The EWG Mercury Conspiracy Lives On
The professional fearmonger, anti-vaccination-conspiracy-theory-pusher, and all-around activist shop that is the Environmental Working Group (EWG) is out today with another addition to their collection of flawed reports on mercury and seafood. This new EWG’s Consumer Guide to Seafood is a rehash of the same debunked and tired tropes EWG has been trying to push on the public for years.
Like any tried-and-true conspiracy theorist, EWG continues to argue despite the growing reams of evidence on the topic as well as recommendations from the World Health Organization, the United States Department of Agriculture, the Institute of Medicine, the Food and Agriculture Organization, and recent joint draft advice from the Environmental Protection Agency and Food and Drug Administration (which itself relied on hundreds of independent, published, peer-reviewed studies) that they, and only they, are in a position to tell the truth about mercury in fish.
Take for instance EWG’s claims that the current safe dose level established by the EPA in 2001 [is] now considered outdated and too high by many scientists.
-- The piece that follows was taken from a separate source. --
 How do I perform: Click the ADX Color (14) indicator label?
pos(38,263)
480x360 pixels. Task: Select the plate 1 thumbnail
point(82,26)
EWG doesn’t attempt to answer which scientists, or how many scientists, or what their qualifications are, or offer any guess as to why this purported group has a different take on this issue. Instead, they ask readers to take it as a matter of faith that their pronouncements on mercury trump the scientific consensus reached through hundreds of rigorous, peer-reviewed studies.
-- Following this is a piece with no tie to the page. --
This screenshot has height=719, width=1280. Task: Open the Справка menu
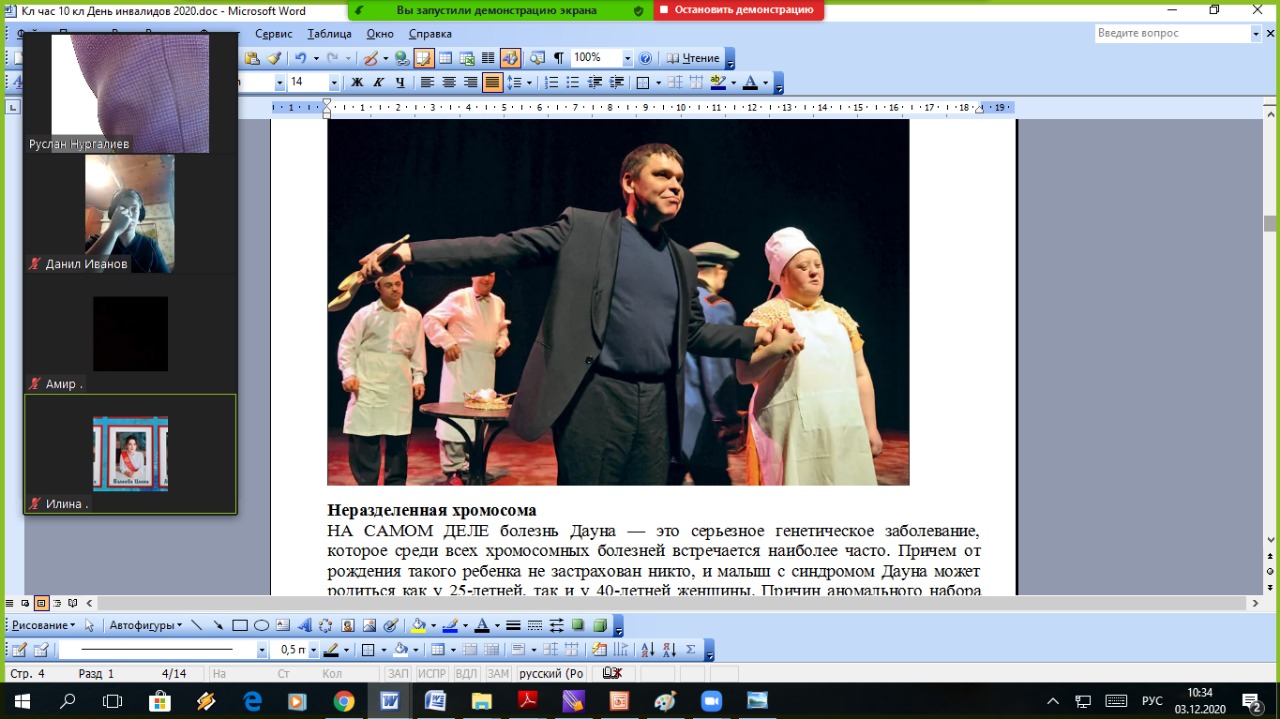pos(431,33)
EWG also fails to note that the safe dose levels established by the FDA itself includes a 10-fold safety factor, meaning that a fish would have to exceed the current level by a factor of ten to reach dose levels actually associated with adverse effects.
EWG warns that pregnant women and children should limit or avoid canned tuna. Of course this flies in the face of the FDA’s new draft advice, which confirms not only that canned tuna is a healthy choice for pregnant woman and children, but that women should eat at least 8 ounces of a variety of seafood to enjoy health benefits and avoid risks to themselves and their children.
To take agenda-driven activists like EWG seriously would itself be a serious mistake. When it comes to health and nutrition, let’s stick with the experts.